Performance of instruments

Despite the lack of evidence and standardization across the reviews or studies included in psychometric assessment, some broad conclusions can be drawn from this overview of reviews. Where evidence was available, it often supported the GPBM’s performance. EQ-5D appeared valid and responsive in conditions of the skin, respiratory, genitourinary, endocrine, nutritional and metabolic diseases, and for the majority of cancers where there was evidence; SF-6D was found to be valid and responsive in mental health and in diseases of the eye, the nervous and the genitourinary systems; HUI3 showed good validity and responsiveness in cancer, diseases of the eye, the ear, the nervous system and mental health; AQoL presented good psychometric characteristics in musculoskeletal and genitourinary conditions, and 15D in genitourinary, diabetes, nutritional and metabolic diseases. However, any attempt to compare the instruments is limited by a lack of head-to-head comparisons and the little evidence available on all GPBMs except EQ-5D.

There was also evidence of lack of appropriateness of GPBMs in some conditions. EQ-5D was found to perform poorly in hearing impairments, multiple sclerosis, personality disorders, schizophrenia and dementia, and reported mixed results in visual disorders and in some cancers.
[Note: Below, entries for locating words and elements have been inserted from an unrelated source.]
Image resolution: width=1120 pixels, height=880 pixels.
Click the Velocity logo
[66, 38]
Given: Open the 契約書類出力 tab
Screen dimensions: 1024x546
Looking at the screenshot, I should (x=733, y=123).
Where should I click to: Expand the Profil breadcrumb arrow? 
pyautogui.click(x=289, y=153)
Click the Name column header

SF-6D showed inconsistencies in its ability to converge with other measures in cardiovascular and respiratory diseases and to discriminate between groups in neoplasms, while HUI3 reported mixed results for some subpopulations of neoplasms.

Most of the evidence that was used in the reviews relied on studies that used existing datasets, but this provides limited answers when investigating GPBMs’ comparative performance and it highlights the importance of designing bespoke comparative studies for this purpose. There are a few examples of these, including two large and two smaller studies where five instruments were investigated [47], and the more recent Multi Instrument Comparison (MIC) project [48], that compared a number of GPBMs and other measures across different conditions. This evidence shows that convergence between GPBMs is generally moderate to large, but that differences in scores are mostly driven by the different constructs covered by the their descriptive systems. The presence or absence of dimensions covering constructs relevant to a specific condition/disease area might serve as an explanation for the lack of validity and responsiveness noticed in some disease areas for the investigated GPBMs.
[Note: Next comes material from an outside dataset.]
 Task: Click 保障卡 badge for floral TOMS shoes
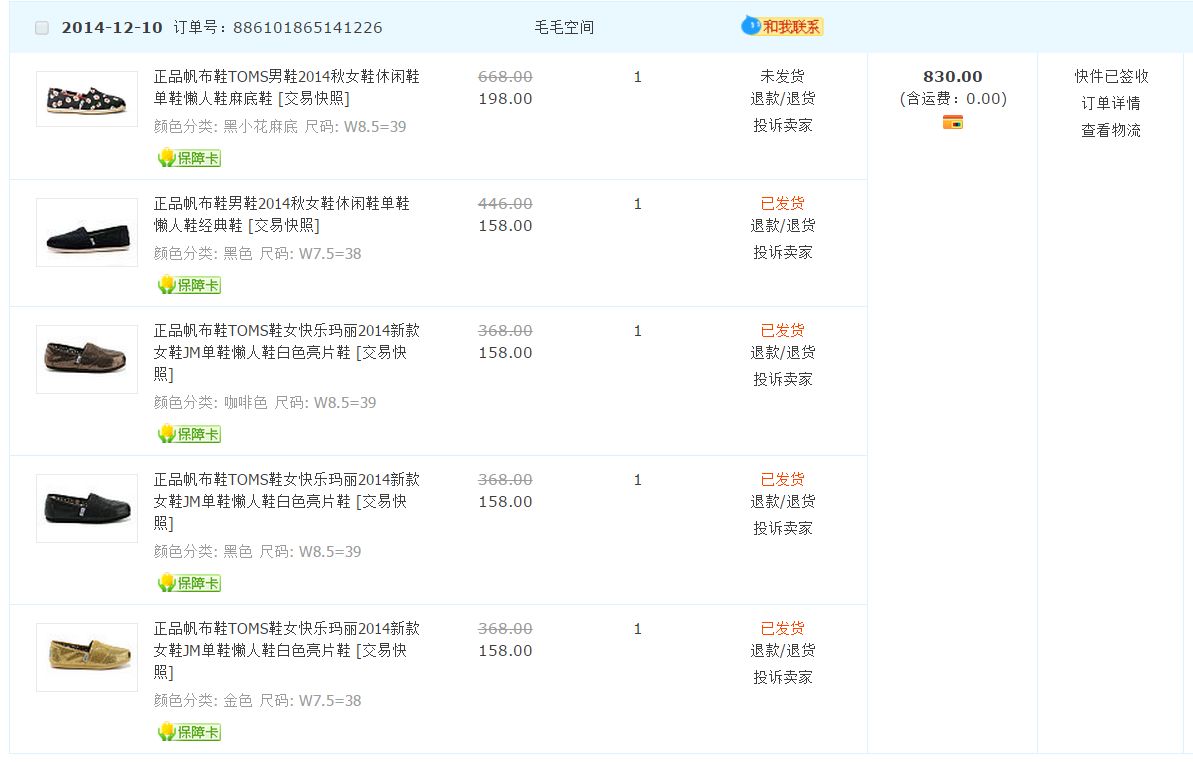tap(189, 158)
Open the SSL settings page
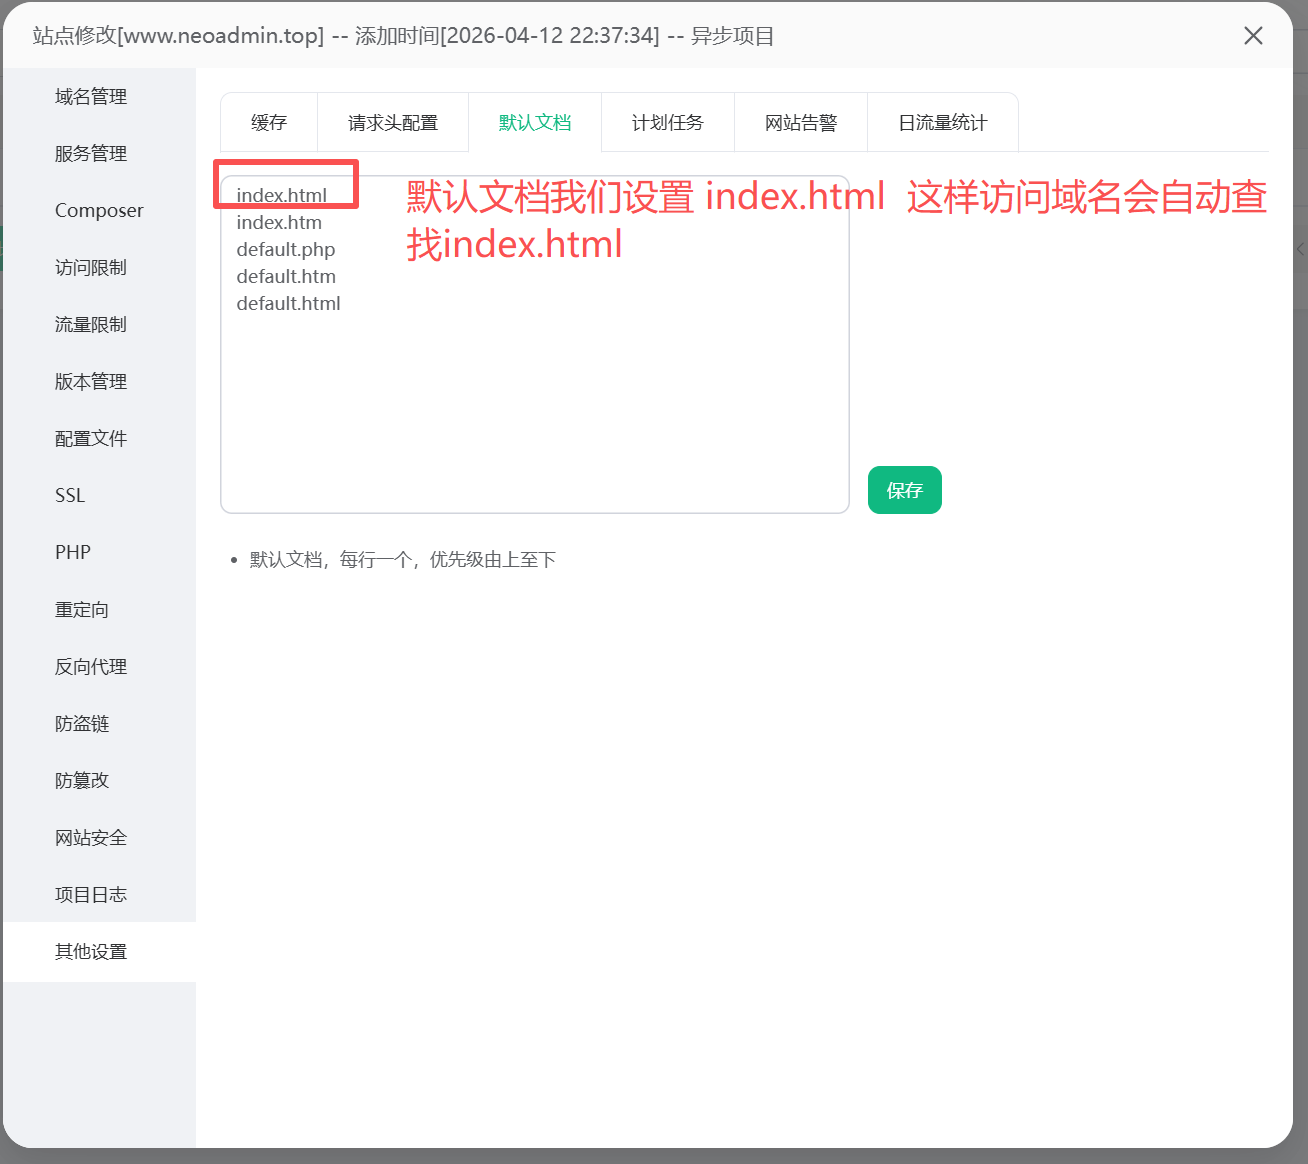The image size is (1308, 1164). click(x=70, y=496)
Limitations of the overview

This overview of reviews has some important limitations. Psychometric properties of GPBMs in some conditions may have been missed because of the lack of a systematic review for those conditions. In addition, this overview has been limited by the poor reporting of some reviews/studies. This overview focused on the five most widely used generic GPBMs, but there are other methods for obtaining health state utility values which were not covered, such as condition specific PBMs, bespoke vignettes or direct valuations of patients’ health states [1]. These alternatives may provide an important source of evidence for reimbursement decisions, particularly where the existing generic measures do not appear to perform well. However, these have not been included in the current overview of reviews as GPBMs are the preferred option for CUA of health care interventions.

Conclusions

Whenever evidence is available, it often supports the performance of GPBMs. However, the breadth and depth of this evidence is inconsistent between ICD disease classes, conditions, instruments and type of assessment. Indeed there is often no evidence at all, or what is available is severely limited in nature and quality, and rarely enables direct comparisons across measures. This highlights the need for large comparative studies designed to test the performance of instruments, therefore producing evidence that is equivalent in breadth, depth and quality for all GPBMs. In addition, more rigorous reporting of GPBM psychometric studies and reviews is recommended.